Finding optimal adjustment sets#

Preliminaries#

This notebook illustrates the use of the algorithms developed in Smucler, Sapienza and Rotnitzky (Biometrika, 2022) and Smucler and Rotnitzky (Journal of Causal Inference, 2022) to compute backdoor sets that yield efficient estimators of interventional means and their contrasts (such as the ATE), under various constraints. We begin by recalling some definitions from these papers.
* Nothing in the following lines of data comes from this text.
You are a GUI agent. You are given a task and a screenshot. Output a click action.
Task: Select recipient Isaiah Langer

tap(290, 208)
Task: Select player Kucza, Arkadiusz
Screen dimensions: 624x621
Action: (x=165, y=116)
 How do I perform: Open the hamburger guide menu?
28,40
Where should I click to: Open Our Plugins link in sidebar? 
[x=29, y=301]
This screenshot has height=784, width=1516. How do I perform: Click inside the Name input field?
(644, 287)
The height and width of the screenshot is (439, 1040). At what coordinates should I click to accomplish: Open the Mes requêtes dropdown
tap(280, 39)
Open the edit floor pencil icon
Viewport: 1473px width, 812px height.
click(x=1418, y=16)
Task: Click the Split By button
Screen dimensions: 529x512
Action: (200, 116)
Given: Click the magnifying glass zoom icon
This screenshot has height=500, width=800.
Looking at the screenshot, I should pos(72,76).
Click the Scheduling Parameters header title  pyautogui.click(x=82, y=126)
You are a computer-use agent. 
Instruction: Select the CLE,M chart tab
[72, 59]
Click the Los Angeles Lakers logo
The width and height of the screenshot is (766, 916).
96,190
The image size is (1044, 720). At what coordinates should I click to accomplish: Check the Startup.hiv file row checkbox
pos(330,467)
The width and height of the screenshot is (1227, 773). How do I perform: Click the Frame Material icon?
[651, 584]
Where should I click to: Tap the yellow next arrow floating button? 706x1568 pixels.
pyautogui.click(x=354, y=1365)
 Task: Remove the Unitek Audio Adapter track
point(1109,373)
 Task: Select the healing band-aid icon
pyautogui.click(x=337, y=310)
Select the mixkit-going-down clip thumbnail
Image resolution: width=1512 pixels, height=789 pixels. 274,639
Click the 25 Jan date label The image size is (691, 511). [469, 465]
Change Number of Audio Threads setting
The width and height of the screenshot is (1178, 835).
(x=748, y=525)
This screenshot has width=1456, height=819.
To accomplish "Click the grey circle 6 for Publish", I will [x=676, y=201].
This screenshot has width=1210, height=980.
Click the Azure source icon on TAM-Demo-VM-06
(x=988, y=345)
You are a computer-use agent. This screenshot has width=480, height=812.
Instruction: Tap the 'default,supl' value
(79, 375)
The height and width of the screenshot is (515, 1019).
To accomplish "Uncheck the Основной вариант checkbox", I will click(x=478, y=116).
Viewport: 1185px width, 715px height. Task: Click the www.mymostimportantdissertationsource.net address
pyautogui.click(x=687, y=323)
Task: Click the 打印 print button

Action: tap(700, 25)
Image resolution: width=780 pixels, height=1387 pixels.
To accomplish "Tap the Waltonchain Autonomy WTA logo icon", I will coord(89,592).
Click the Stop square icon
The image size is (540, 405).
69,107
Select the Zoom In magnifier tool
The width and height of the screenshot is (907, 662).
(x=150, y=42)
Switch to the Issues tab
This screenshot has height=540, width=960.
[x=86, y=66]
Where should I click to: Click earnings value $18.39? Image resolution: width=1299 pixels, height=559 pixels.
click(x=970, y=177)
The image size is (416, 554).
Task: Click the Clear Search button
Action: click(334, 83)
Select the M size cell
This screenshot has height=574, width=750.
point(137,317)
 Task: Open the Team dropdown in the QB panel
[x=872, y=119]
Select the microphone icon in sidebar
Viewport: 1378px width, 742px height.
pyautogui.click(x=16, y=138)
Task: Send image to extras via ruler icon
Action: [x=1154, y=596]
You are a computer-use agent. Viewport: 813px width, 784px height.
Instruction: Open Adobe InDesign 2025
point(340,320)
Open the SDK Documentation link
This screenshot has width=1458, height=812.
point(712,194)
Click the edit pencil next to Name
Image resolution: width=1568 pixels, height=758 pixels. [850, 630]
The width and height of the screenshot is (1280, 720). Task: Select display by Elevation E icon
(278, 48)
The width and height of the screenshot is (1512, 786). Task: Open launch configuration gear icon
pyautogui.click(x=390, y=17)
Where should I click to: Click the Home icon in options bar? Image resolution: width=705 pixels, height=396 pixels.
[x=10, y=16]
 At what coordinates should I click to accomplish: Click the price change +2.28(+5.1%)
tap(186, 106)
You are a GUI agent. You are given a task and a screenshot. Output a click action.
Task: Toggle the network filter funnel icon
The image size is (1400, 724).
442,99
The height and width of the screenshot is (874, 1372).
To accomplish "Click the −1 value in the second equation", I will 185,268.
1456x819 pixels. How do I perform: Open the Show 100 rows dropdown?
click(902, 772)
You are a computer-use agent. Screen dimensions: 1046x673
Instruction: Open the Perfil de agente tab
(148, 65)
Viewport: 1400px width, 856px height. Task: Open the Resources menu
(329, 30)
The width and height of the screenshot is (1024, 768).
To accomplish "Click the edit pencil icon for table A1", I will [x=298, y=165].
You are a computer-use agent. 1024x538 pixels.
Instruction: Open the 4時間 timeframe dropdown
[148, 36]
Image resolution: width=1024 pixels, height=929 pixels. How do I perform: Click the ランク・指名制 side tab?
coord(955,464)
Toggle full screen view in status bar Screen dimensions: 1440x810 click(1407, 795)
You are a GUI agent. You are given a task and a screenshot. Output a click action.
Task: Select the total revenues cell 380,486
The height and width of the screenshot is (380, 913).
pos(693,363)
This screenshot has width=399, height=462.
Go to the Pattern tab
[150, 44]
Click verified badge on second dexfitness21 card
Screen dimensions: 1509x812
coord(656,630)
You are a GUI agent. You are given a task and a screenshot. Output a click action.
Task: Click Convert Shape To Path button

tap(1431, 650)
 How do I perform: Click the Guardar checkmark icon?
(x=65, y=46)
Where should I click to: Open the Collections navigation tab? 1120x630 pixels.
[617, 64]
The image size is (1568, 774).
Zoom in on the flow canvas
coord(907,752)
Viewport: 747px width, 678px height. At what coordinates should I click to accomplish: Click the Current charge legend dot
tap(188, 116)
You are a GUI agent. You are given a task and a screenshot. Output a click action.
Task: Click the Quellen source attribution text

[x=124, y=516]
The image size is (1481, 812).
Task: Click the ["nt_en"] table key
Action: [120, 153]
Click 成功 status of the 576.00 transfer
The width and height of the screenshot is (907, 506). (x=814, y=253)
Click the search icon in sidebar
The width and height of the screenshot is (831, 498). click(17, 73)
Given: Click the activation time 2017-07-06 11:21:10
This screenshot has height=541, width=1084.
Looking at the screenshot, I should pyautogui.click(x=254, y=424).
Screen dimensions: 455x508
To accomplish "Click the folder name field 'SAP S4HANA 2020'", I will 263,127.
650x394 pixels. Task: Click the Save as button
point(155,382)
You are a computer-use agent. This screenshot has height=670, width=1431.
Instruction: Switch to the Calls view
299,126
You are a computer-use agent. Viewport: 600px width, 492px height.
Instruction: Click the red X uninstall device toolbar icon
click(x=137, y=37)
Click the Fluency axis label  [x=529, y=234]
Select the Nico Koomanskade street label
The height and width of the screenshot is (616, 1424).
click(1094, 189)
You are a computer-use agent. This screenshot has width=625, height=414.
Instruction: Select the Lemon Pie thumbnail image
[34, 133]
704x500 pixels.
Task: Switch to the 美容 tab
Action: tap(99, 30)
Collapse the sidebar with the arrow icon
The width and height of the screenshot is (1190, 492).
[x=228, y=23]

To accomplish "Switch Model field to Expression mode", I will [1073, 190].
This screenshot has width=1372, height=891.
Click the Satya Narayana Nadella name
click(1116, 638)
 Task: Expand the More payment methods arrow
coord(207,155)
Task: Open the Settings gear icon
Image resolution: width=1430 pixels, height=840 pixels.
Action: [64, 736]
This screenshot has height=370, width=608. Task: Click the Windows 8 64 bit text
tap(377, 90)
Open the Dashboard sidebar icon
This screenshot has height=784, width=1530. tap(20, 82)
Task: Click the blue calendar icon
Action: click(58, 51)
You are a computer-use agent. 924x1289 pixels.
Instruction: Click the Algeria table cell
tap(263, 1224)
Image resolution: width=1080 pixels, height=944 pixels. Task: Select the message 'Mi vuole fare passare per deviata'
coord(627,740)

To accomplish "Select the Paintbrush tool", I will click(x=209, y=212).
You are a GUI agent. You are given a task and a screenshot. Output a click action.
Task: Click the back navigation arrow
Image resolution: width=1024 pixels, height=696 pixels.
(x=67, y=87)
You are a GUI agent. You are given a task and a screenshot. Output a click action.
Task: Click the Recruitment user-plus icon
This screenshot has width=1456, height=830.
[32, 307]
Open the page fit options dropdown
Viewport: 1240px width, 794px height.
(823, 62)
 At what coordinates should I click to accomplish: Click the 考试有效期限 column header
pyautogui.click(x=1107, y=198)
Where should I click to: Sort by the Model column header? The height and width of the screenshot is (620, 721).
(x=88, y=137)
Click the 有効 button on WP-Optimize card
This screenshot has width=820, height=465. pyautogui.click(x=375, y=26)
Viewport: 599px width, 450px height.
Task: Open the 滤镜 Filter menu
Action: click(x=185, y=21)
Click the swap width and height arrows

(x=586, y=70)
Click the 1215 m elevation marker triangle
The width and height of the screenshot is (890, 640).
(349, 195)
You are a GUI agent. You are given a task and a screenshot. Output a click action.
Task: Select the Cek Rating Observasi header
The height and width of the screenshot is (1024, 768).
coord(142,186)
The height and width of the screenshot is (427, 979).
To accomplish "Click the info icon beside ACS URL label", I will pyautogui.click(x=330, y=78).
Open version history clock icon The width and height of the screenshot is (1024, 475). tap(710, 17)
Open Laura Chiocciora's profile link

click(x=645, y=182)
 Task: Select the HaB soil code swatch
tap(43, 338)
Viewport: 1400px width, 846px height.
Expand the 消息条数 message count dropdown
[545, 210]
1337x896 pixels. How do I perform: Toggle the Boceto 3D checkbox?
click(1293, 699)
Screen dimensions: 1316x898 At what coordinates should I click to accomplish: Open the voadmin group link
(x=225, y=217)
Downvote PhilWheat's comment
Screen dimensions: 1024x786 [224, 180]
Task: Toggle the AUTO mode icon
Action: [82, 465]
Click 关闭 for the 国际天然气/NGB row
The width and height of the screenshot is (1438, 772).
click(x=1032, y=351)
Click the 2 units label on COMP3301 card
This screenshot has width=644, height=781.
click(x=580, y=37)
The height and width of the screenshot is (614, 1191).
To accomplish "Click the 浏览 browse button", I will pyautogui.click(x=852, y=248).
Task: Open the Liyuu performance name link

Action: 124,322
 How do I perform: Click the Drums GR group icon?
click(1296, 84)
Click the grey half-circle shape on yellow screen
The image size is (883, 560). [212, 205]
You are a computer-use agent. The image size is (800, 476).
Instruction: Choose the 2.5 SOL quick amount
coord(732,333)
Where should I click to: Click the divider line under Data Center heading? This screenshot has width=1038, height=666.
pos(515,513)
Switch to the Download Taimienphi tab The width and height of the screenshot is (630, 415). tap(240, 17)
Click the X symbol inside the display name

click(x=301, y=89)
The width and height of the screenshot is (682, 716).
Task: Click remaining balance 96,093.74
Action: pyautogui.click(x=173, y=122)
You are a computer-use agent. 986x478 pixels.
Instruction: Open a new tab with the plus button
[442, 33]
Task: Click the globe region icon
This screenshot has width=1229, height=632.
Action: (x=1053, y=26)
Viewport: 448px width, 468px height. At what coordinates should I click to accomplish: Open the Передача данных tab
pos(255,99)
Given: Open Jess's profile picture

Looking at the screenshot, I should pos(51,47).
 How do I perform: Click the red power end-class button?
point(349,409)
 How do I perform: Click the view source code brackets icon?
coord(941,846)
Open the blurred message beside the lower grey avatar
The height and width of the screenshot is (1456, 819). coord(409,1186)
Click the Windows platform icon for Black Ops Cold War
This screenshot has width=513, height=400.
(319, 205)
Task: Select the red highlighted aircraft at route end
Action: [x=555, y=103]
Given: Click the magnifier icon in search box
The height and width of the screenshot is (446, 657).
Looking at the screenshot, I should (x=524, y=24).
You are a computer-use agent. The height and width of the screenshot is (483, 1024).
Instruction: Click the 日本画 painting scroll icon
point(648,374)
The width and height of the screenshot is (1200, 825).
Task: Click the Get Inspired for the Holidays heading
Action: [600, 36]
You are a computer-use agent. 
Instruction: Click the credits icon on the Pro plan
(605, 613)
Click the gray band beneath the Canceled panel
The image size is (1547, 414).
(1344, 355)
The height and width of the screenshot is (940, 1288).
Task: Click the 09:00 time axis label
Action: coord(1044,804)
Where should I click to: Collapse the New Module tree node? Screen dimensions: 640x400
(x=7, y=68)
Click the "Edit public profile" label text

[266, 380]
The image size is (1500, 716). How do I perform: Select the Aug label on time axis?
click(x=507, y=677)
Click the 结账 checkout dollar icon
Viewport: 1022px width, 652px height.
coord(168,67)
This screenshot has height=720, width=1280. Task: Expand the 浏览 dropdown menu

We ommit most technical details, and point the reader to the original papers for them.

The optimal backdoor set is a backdoor set comprised of observable variables that yields non-parametric estimators of the interventional mean with the smallest asymptotic variance among those that are based on observable backdoor sets. This optimal backdoor set always exists when no variables are latent, and the algorithm is guaranteed to compute it in this case. Under a non-parametric graphical model with latent variables, such a backdoor set can fail to exist.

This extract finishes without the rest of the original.